Our metadata are now ready.

phenoData

Lastly, we construct a data.frame with metadata for each TMT 10-plex tag, to go into the phenoData slot of our MSnSet.

In this case, it should be a data.frame with r ncol(tmt_exprs) rows corresponding to the r ncol(tmt_exprs) TMT tag and any number of columns.

First we construct an empty data.frame with r ncol(tmt_exprs) rows.

tmt_pdata <- data.frame(matrix(nrow = 10, ncol = 0))

Then we can add some metadata. In this example we will just add some fake sample names and fake treatment conditions.

tmt_pdata$sample <- paste0("sample", 1:10)
tmt_pdata$treatment <- rep(c("trt", "ctrl"), each = 5)

The rownames must be identical to the column names of tmt_exprs.

rownames(tmt_pdata) <- colnames(tmt_exprs)

Make the MSnSet

Now we construct the MSnSet. As long as we have set up the underlying data properly, this step is the easiest!

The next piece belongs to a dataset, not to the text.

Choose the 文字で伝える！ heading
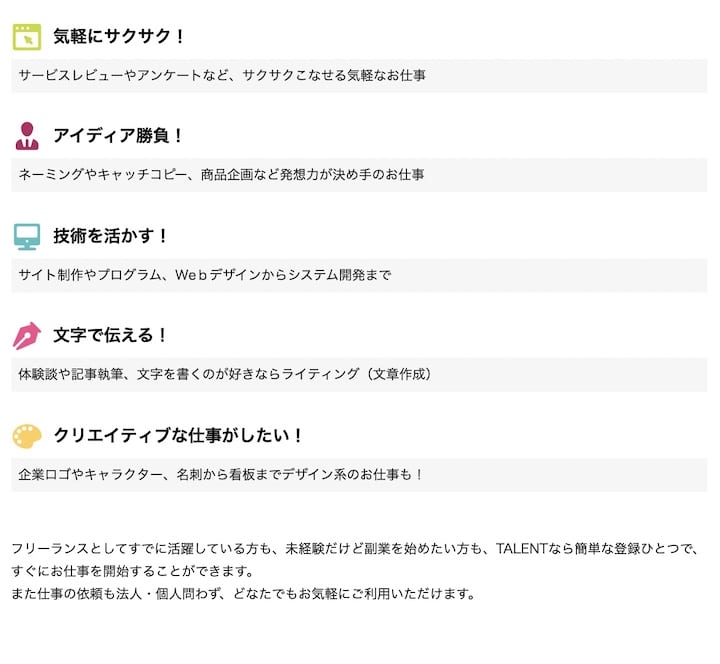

tmt_msnset <- MSnSet(exprs = tmt_exprs, fData = tmt_fdata, pData = tmt_pdata)

Lets have a look at its structure.

str(tmt_msnset, max.level = 2)

As before we can access the different slots as follows.

# access the quantitative data
head(exprs(tmt_msnset))

# access the PSM metadata
head(fData(tmt_msnset))

# access the sample metadata
head(pData(tmt_msnset))

Extracting results from an MSnSet

The code below shows briefly how to save/export the data within an MSnSet.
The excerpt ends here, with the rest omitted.